There is really only one way to fix Utah's cruel new law preventing the use of public funds to pay for any kind of abortion - even when a fetus has a fatal deformity - and that is to repeal it as soon as possible.

The redundant law never should have been passed. Without it, Utah already had the toughest anti-abortion laws allowed by the U.S. Constitution. The legislators who voted for the new law were trying to cement their pro-life voter base in an election year by unnecessarily reiterating, once again, that they do, indeed, oppose abortion.

This law has no effect on illegal abortions that existing laws already address. Its largely unintended consequences, to force women who are carrying fatally deformed fetuses to abandon their own doctors and hospitals and go to clinics that do elective abortions, have caught up with the law's proponents in a big way, as they should have anticipated.

The law, which took effect in May, cuts off public funding to any hospital, doctor or clinic that performs abortions except in cases of rape, incest or severe damage to a "major bodily function" of the mother. Fearing they would lose Medicaid and Children's Health Insurance Program reimbursements, most Utah hospitals have started turning away mothers who, for sound medical reasons, must terminate their pregnancies.

This is abominable. These are not women who choose to abort their babies. Quite the contrary, they are facing the heartbreak of knowing the fetus they carry is unable to survive. Terminating such a pregnancy is a compassionate way to help end some of the emotional distress and in many cases protect the woman's mental and physical health. In a case of twins, it could save the life of a normal fetus.

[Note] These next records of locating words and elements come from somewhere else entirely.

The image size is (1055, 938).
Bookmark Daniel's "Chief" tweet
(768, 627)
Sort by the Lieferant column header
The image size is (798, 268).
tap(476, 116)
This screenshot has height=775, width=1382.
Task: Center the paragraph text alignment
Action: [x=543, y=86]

Now the State Health Department is scrambling to redefine "public funds" so that doctors can end doomed pregnancies without fear of breaking the law. Hospitals would still have to prove under this misbegotten law that only "non-public" funds were used.

The law's sponsor, Sen. Curtis Bramble, R-Provo, did not bother to consult with medical professionals when his bill was being drafted. Later, when the law's predictably dire consequences became public, Bramble had the unmitigated gall to blame the medical community for not having tried harder to convince him that his bill, crafted for political gain, would inflict real pain on real people.

This utterly unredeemable law must be repealed immediately, in a special legislative session, before more families are forced to suffer for Bramble's bumbling.